> УСЛОВИЕ ЗАДАЧИ: Повторите дословно весь отрывок о религиозности русского народа, сохранив каждое слово и каждый знак препинания.

> ИСХОДНЫЙ ОТРЫВОК:
-*-

1. РЕЛИГИОЗНОСТЬ РУССКОГО НАРОДА

Основная, наиболее глубокая черта характера русского народа есть его религиозность и связанное с нею искание абсолютного добра, следовательно, такого добра, которое осуществимо лишь в Царстве Божием. Совершенное добро без всякой примеси зла и несовершенств существует в Царстве Божием, потому что оно состоит из личностей, вполне осуществляющих в своём поведении две заповеди Иисуса Христа: люби Бога больше себя и ближнего, как себя. Члены Царства Божия совершенно свободны от эгоизма и потому они творят лишь абсолютные ценности — нравственное добро, красоту, познание истины, блага неделимые и неистребимые, служащие всему миру. Блага относительные, т.е. те, пользование которыми для одних лиц есть добро, а для других — зло, не привлекают к себе членов Царства Божия. Погоня за ними составляет главное содержание жизни лиц с эгоистическим характером, т.е. лиц, которые не обладают совершенною любовью к Богу и предпочитают себя своему ближнему.

Искание абсолютного добра, конечно, не означает, что русский человек, например простолюдин, сознательно влечётся к Царству Божию, имея в своём уме сложную систему учений о нём. К счастью, в душе человека есть сила, влекущая к добру и осуждающая зло независимо от степени образования и знаний его: эта сила — голос совести. Русский человек обладает особенно чутким различением добра и зла; он зорко подмечает несовершенство всех наших поступков, нравов и учреждений, никогда не удовлетворяясь ими и не переставая искать совершенного добра.

-*-

> ФРАГМЕНТ МАТЕРИАЛА:
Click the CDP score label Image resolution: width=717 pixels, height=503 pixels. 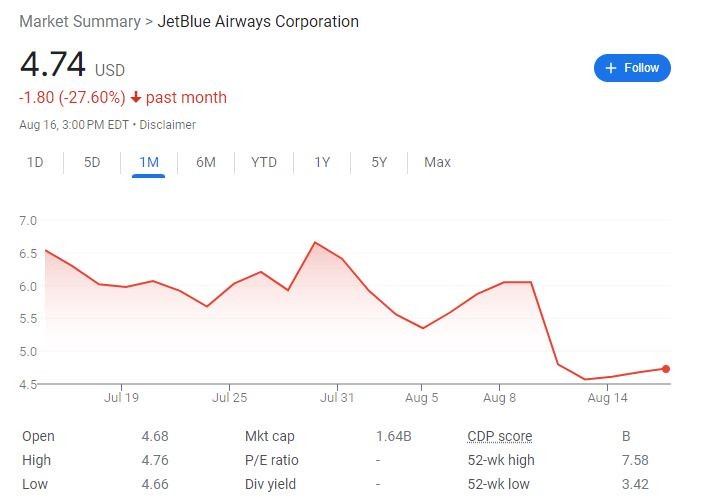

-*-

> ОТВЕТ К ЗАДАЧЕ:
1. РЕЛИГИОЗНОСТЬ РУССКОГО НАРОДА

Основная, наиболее глубокая черта характера русского народа есть его религиозность и связанное с нею искание абсолютного добра, следовательно, такого добра, которое осуществимо лишь в Царстве Божием. Совершенное добро без всякой примеси зла и несовершенств существует в Царстве Божием, потому что оно состоит из личностей, вполне осуществляющих в своём поведении две заповеди Иисуса Христа: люби Бога больше себя и ближнего, как себя. Члены Царства Божия совершенно свободны от эгоизма и потому они творят лишь абсолютные ценности — нравственное добро, красоту, познание истины, блага неделимые и неистребимые, служащие всему миру. Блага относительные, т.е. те, пользование которыми для одних лиц есть добро, а для других — зло, не привлекают к себе членов Царства Божия. Погоня за ними составляет главное содержание жизни лиц с эгоистическим характером, т.е. лиц, которые не обладают совершенною любовью к Богу и предпочитают себя своему ближнему.

Искание абсолютного добра, конечно, не означает, что русский человек, например простолюдин, сознательно влечётся к Царству Божию, имея в своём уме сложную систему учений о нём. К счастью, в душе человека есть сила, влекущая к добру и осуждающая зло независимо от степени образования и знаний его: эта сила — голос совести. Русский человек обладает особенно чутким различением добра и зла; он зорко подмечает несовершенство всех наших поступков, нравов и учреждений, никогда не удовлетворяясь ими и не переставая искать совершенного добра.